Input data —
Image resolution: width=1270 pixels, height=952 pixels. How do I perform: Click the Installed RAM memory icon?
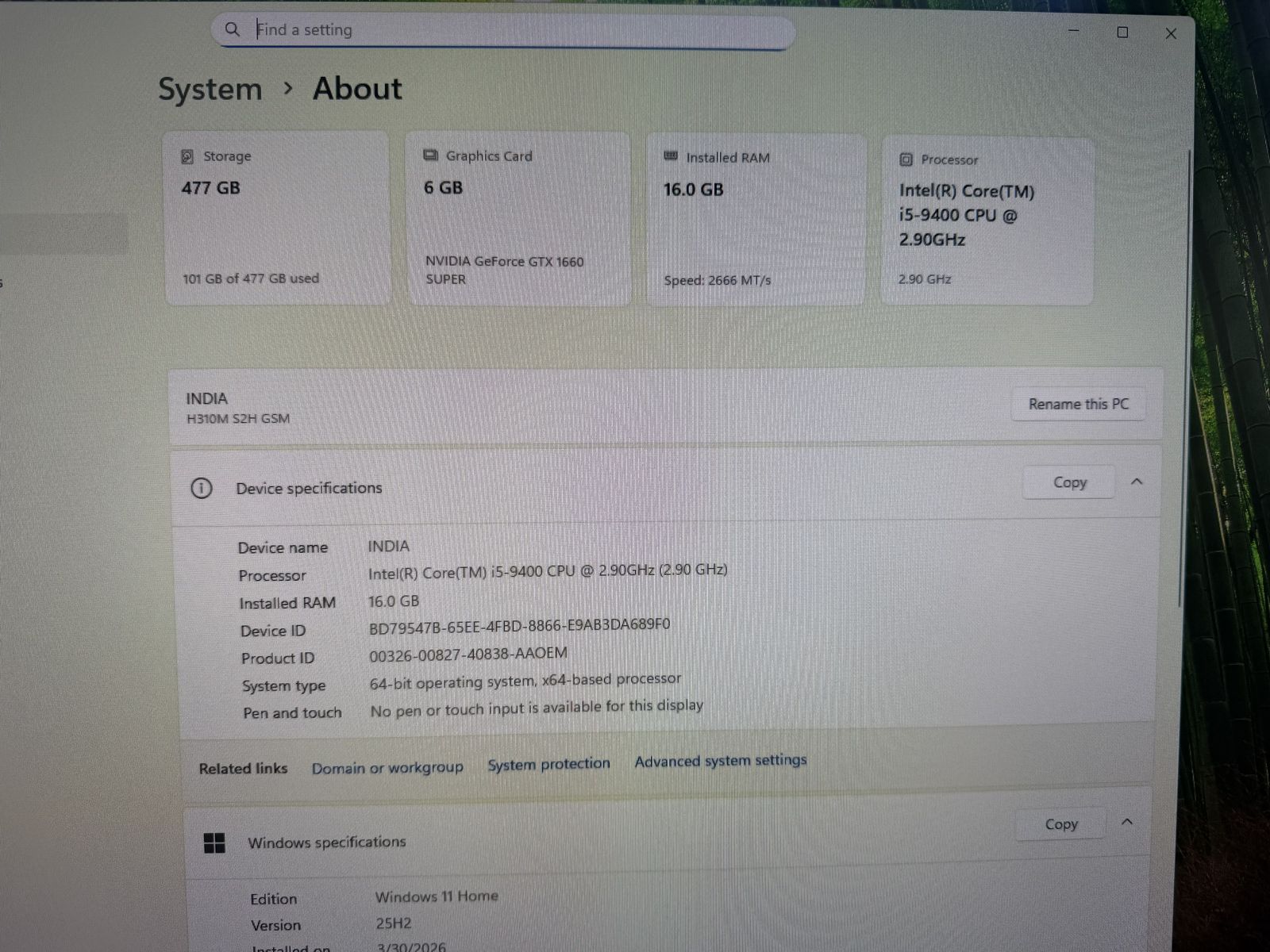pos(671,156)
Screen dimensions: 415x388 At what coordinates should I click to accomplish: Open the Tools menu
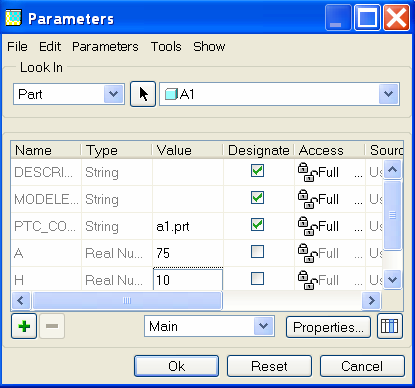coord(166,47)
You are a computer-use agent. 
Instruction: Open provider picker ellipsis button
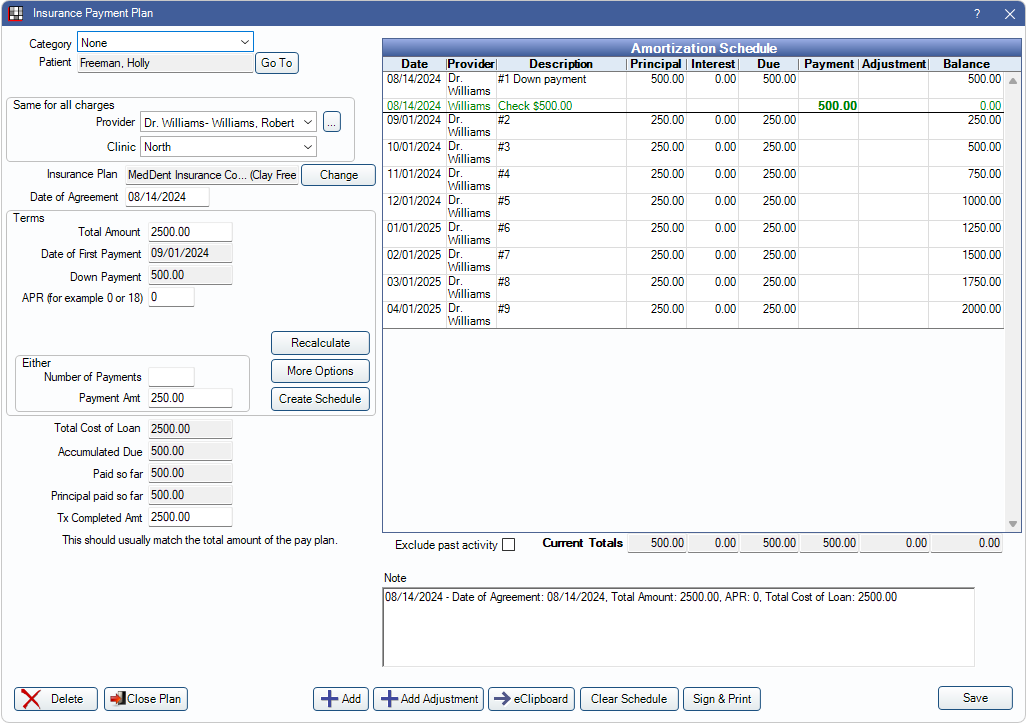332,122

Your instructions —
Skipping any pictures, transcribe the full listing exactly.

Result for this exercise —
Image resolution: width=1270 pixels, height=952 pixels. How do I perform: Click the Installed RAM memory icon?
pos(671,156)
Screen dimensions: 415x388 At what coordinates should I click to accomplish: Open the Tools menu
coord(166,47)
You are a computer-use agent. 
Instruction: Open provider picker ellipsis button
332,122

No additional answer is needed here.